O momento: golo de Aktürkoglu, 36 minutos
Foi a catarse dos adeptos benfiquistas, que ainda duvidaram da validade do golo após duas anulações ‘traumáticas’. Depois de toda a novela que tem envolvido Kerem Aktürkoglu, com o interesse do Fenerbahçe no jogador do Benfica, foi quase justiça poética o facto de o extremo ter decidido a eliminatória. Numa jogada algo caricata, numa sucessão de más decisões de parte a parte, Barreiro libertou para o turco e este atirou a contar pela primeira vez na temporada. Praticamente não celebrou.
À terceira foi de vez 🦅
— sport tv (@sporttvportugal) August 27, 2025
Aktürkoğlu a abrir o marcador 🔥#sporttvportugal #CHAMPIONSnaSPORTTV #UEFAChampionsLeague #SLBenfica #Fenerbahçe pic.twitter.com/YY3kOVZFgG
Outros destaques:
Kerem Aktürkoglu: trapalhão, indeciso e frustrado. Porém, decisivo. O extremo turco foi aposta de Bruno Lage, tal como na primeira mão, em detrimento de Andreas Schjelderup. Neste início de temporada mais periclitante, estreou-se a marcar em 25/26 precisamente diante do Fenerbahçe, a quem tem sido associado fortemente. Atirou com força e precisão, de primeira, e praticamente nem celebrou, aos 36 minutos. Saiu ovacionado pelos adeptos aos 75 minutos.
Vangelis Pavlidis: jogo de muito esforço do avançado grego, que esteve quase sempre longe da baliza contrária mas sempre à procura do seu satélite – Leandro Barreiro. Várias foram as ocasiões de golo que passaram pelos pés dos dois jogadores. Grande trabalho de ligação e mais uma exibição de encher o olho.

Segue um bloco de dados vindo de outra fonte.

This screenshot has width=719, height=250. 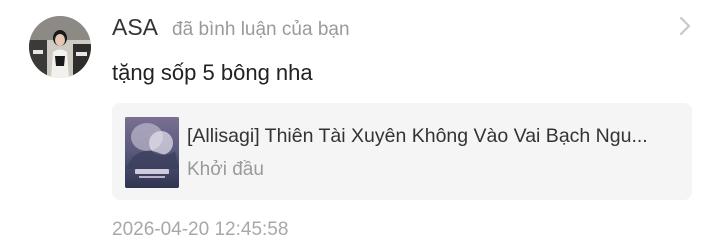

Amar Dedic: no que toca a laterais, é sempre bom comparar a importância de um e de outro para o rendimento de uma equipa. No Benfica, há claramente um maior pendor do lado direito. Muito maior desenvoltura do bósnio em comparação com Samuel Dahl, especialmente no processo ofensivo. Na primeira parte teve uma arrancada em tudo semelhante à assistência conseguida diante do Tondela. É, talvez, a contratação com mais impacto no Benfica até agora.
António Silva: foi uma das chaves para o sucesso do Benfica nas bolas paradas. Os colegas faziam bloqueios e o central aparecia solto para desviar... e isso só não deu em golo por infelicidade. Excelente na construção e na proteção da grande área.
Richard Ríos: considerado o homem do jogo pelos observadores da UEFA, o colombiano fez acima de tudo um jogo esforçado e importante nos duelos. Deu maior segurança para que Barreiro estivesse quase sempre no ataque.
Dominik Livakovic: foi o melhor elemento do Fenerbahçe durante o jogo e isso diz muito da equipa turca. O guarda-redes croata fez uma enorme defesa logo dentro dos primeiros cinco minutos de jogo e evitou aquilo que parecia inevitável – o golo do Benfica. Teve outras intervenções importantes, como por exemplo a negar o golo a António Silva na segunda parte, que fizeram dele um elemento superior.